PAP / Grzegorz Momot / Na zdjęciu: Piotr Żyła
PAP / Grzegorz Momot / Na zdjęciu: Piotr Żyła

Najlepszy wynik w tym sezonie osiągnął Piotr Żyła. Zajął w Bischofshofen siódme miejsce i zaliczył awans w klasyfikacji Pucharu Świata. Eksperci pozytywnie przyjęli jego rezultat, który jest dla nich dobrym sygnałem na przyszłość.

W tym artykule dowiesz się o:

Dużych emocji dostarczył sobotni konkurs indywidualny w Bischofshofen. Po drugie w karierze zwycięstwo sięgnął Marius Lindvik, a najlepszy z Polaków Piotr Żyła zajął siódmą pozycję. Ponadto 27. był Dawid Kubacki.

Miejsce Żyły zostało dobrze przyjęte przez ekspertów i internautów. Widać w jego przypadku tendencję wznoszącą.

"No i to będzie w najgorszym przypadku miejsce Piotra Żyły. Ja to w tym momencie kupuję. I jest fajnie, fajniusio. Po koleżeńsku" - skomentował konkurs na Twitterze Piotr Bąk.

"To już czas na podium alert?" - pytał w przerwie Kacper Merk. Do czołowej trójki Piotrowi Żyle jeszcze trochę brakło, ale można dostrzec pozytywy.

"Piotr Żyła nie pękł. 132,5 m w trudnych warunkach" - podsumował występ reprezentanta Polski Łukasz Jachimiak.

"Widać światełko w tunelu?" - pytał z kolei Piotr Majchrzak. Odpowiedź może częściowo dać już niedzielny konkurs drużynowy.

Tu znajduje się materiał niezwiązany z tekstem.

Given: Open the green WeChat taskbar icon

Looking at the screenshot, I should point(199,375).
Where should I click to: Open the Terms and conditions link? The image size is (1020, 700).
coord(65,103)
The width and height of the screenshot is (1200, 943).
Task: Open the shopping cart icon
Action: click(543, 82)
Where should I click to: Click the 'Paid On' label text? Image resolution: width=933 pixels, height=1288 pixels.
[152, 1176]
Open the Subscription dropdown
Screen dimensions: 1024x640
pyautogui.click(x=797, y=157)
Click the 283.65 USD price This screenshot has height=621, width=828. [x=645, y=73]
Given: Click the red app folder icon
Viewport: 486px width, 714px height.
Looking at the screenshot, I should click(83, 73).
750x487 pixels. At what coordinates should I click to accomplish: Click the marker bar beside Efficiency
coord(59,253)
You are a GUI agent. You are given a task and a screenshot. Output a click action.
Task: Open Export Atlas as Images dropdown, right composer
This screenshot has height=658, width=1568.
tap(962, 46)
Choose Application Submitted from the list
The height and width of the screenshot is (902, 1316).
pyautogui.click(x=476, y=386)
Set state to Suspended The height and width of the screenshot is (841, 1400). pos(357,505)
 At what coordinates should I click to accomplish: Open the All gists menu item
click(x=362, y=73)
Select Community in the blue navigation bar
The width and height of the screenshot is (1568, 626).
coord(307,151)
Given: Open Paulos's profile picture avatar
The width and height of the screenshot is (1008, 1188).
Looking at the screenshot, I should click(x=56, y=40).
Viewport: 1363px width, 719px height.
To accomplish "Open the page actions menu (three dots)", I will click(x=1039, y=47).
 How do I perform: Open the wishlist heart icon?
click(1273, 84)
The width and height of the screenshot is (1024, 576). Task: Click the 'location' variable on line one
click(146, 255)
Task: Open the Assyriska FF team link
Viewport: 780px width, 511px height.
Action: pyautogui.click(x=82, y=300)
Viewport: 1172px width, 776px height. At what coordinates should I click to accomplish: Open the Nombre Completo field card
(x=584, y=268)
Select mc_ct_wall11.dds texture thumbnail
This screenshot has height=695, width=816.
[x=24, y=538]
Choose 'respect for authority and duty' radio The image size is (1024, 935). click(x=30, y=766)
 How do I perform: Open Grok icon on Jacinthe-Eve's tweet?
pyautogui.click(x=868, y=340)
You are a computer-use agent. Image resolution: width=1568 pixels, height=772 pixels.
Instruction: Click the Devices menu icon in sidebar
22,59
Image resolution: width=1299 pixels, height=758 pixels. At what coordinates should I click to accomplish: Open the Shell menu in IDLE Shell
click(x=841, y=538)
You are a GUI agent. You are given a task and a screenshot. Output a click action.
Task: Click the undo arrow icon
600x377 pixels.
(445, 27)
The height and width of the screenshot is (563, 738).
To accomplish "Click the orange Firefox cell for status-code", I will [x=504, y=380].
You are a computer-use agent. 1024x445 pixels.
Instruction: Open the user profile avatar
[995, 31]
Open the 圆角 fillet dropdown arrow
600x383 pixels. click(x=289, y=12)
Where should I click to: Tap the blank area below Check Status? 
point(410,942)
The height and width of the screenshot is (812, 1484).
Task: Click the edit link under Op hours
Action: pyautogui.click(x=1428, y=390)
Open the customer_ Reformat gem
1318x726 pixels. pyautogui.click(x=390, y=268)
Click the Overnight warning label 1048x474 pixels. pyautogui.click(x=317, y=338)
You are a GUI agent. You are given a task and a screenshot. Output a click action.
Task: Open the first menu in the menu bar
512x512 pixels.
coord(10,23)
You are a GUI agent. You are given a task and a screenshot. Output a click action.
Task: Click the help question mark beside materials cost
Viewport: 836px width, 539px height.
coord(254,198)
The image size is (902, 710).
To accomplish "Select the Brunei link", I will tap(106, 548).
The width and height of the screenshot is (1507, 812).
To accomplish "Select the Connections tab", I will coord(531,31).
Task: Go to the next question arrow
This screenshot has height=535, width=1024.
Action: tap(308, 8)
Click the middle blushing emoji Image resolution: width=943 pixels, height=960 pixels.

"Dobrze, że jury tym razem nie popsuło końcówki konkursu. Zwycięstwo Lindvika po zażartej walce, a Żyła siódmy - w drugiej serii w najtrudniejszych warunkach w stawce pokazał, że dużo do najlepszych w tym momencie nie traci" - wyliczał Radosław Sarnik.

Szerokim echem odbiła się dyskwalifikacja Markusa Eisenbichlera. Niemiec miał nieprzepisowy kombinezon, na co już w czwartek uwagę zwracał rosyjski zawodnik Ilja Rosliakow.

"Trzeba przyznać, że walka o wyjazd na igrzyska coraz bardziej zacięta (ogłoszenia kadry 17.01). Szkoda, że rozgrywa się głównie przed punktem K" - ocenił Mateusz Leleń.

"Co za świetne show w Bischofshofen, a co zrobił mój pies? Zasnął przed telewizorem. Wstyd!" - żartował Szwajcar Gabriel Karlen.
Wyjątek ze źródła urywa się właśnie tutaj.